Culture Corner: Premiere of a New Conceptual Work of Music: “Sacred and Profane Love”

Bernie Langs

In the last two years or so, I composed and recorded a thematic work of music, “Sacred and Profane Love.” The piece is eighteen minutes long with shifting musical structures centered on rock and pop stylizations. Several extraordinary vocalists perform on the recording, each of whom has improved the melodies of the original score. Without these artists, the finished product could not have expressed my intention as a composer. Gretchen Farrar magnificently handles the largest role, and my cousin, Matt Murphy, sings the other lead with his typical brilliance. The quality of the work was dynamically enhanced by their complex emotional idealizations and interpretations of contrasting musings on “sacred” and “profane” love.
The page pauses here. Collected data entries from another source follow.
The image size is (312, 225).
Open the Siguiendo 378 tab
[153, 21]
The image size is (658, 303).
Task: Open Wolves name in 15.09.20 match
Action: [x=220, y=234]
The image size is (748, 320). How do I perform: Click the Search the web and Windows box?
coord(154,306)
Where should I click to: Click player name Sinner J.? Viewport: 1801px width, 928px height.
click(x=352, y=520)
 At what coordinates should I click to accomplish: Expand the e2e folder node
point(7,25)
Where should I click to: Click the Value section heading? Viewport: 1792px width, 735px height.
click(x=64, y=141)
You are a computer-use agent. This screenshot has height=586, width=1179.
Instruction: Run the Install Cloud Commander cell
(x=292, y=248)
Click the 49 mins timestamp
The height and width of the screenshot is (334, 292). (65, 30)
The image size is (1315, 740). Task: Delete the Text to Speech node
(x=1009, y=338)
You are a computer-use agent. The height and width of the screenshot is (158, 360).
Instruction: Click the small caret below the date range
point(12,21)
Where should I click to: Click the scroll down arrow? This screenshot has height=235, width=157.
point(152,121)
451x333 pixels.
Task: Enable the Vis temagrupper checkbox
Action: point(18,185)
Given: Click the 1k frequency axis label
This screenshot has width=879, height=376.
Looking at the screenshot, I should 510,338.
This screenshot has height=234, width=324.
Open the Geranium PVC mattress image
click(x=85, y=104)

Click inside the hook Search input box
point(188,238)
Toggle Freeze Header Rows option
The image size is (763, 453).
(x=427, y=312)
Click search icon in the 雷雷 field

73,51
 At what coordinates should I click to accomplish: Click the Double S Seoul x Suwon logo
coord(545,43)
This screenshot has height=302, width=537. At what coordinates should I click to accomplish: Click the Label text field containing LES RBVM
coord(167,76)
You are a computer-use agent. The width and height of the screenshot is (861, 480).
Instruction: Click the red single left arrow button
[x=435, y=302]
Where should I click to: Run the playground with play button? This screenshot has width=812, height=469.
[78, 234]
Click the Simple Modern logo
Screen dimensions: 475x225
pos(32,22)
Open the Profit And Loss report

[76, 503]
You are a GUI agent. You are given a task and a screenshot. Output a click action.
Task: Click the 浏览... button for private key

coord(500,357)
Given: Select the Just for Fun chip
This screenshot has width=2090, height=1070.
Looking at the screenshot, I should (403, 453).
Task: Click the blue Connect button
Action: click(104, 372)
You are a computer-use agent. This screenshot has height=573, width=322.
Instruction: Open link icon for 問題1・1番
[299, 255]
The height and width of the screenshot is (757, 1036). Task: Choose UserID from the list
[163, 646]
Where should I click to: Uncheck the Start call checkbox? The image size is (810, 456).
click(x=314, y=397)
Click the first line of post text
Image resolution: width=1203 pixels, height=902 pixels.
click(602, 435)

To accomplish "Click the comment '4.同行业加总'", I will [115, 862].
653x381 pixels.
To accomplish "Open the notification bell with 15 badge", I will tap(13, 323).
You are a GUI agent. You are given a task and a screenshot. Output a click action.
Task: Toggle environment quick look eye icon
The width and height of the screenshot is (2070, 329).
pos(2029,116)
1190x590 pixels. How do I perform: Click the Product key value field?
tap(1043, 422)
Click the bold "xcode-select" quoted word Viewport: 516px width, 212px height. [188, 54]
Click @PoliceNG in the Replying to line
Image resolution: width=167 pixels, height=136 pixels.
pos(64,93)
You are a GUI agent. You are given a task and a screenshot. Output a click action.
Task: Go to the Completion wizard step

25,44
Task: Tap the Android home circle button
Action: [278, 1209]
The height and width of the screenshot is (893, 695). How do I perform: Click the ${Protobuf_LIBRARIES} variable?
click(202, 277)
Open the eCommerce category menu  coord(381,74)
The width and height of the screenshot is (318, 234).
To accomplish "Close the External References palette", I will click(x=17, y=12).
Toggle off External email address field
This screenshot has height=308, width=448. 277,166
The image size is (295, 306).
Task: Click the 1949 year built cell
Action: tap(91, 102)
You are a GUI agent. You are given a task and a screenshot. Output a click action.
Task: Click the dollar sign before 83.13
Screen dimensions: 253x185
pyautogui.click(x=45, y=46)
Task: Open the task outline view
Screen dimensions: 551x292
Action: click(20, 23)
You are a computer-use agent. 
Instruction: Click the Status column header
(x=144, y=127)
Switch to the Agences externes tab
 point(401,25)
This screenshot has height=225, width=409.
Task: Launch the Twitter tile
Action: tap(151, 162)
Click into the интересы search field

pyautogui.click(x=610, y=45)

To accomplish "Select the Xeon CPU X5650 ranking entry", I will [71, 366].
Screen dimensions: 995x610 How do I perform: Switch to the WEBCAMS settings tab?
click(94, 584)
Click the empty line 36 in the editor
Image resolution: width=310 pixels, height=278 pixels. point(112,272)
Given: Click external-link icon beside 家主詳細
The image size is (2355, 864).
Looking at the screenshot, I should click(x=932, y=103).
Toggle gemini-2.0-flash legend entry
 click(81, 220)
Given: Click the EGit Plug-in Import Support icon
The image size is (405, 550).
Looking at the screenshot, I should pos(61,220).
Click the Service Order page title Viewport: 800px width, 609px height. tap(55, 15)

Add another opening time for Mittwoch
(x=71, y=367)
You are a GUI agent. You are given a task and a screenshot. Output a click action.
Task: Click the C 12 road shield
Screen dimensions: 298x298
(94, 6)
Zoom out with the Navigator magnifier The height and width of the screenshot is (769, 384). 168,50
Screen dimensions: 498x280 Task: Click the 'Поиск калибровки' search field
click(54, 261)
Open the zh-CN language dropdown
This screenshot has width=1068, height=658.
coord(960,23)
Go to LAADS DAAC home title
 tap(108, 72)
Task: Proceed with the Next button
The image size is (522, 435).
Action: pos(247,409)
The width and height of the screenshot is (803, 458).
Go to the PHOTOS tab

Bill Millard’s vocals as “Greek Chorus” and “Omniscient” provide one of the invaluable revelatory keys towards unlocking the philosophical intentions of the song. I’m awed by each of his performances. Peter Weidman wonderfully took on that exact same role (Chorus and Omniscient) and sang the only section of the score that directly addressed the listener while simultaneously singing to “specters” of both principals. He later returns to present a mysterious pause in the central mythic tale, a dreamy, brief retelling of the story of Jacob’s Ladder from the Torah. Bill, Peter, and I performed in a rock band decades ago, and we enjoyed this magical reunion, even with Pete singing virtually from Pennsylvania.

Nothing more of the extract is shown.